• Work order:
Whatever precedes the line containing "Where should I click to: Click" is not copied; that line and every line after it through the final one below are copied exactly, except pictures.
[[ Source material, beginning ]]
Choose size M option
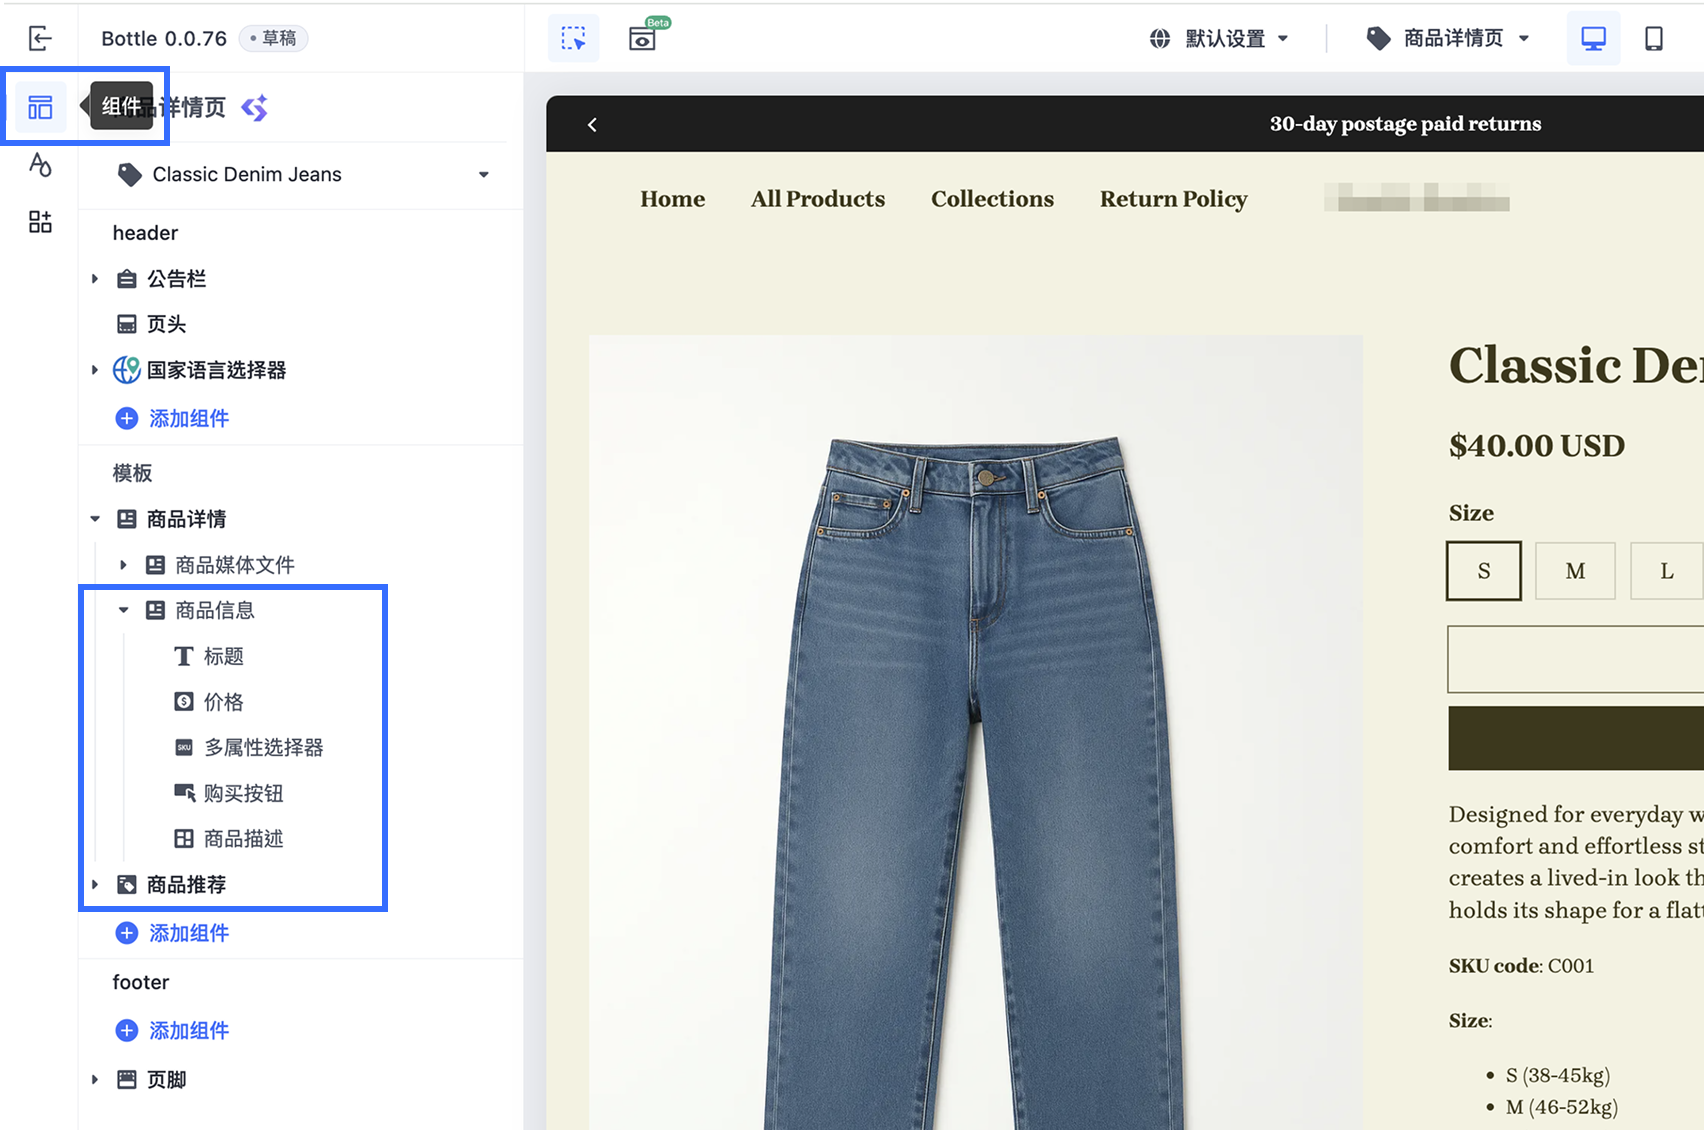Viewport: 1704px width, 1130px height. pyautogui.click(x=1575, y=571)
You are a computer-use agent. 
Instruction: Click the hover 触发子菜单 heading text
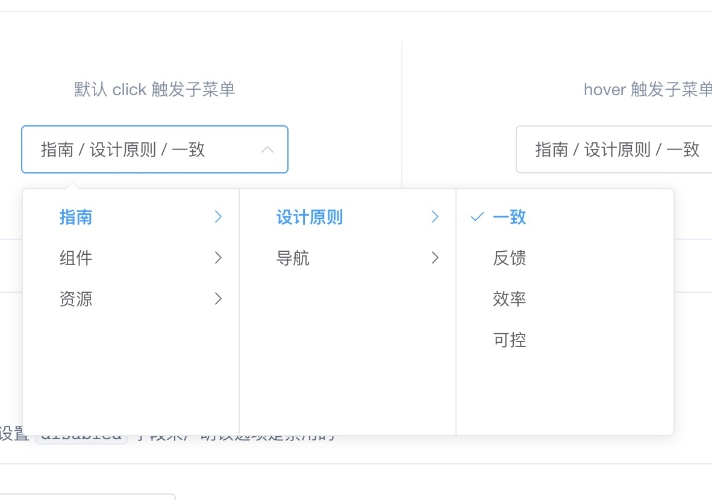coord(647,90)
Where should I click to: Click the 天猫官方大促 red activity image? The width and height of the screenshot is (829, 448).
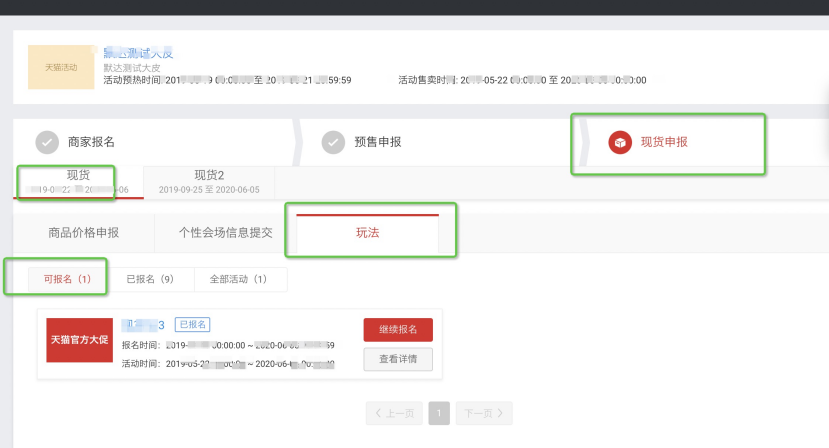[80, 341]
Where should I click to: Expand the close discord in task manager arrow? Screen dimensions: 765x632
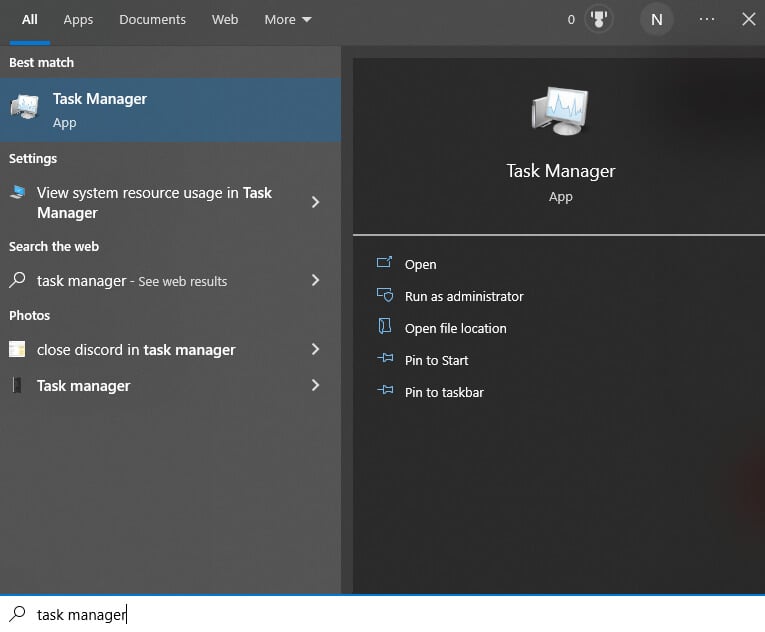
[[ Source material, end ]]
• Problem solution:
Where should I click to: Click the 天猫官方大促 red activity image? The width and height of the screenshot is (829, 448).
[80, 341]
Where should I click to: Expand the close discord in task manager arrow? Screen dimensions: 765x632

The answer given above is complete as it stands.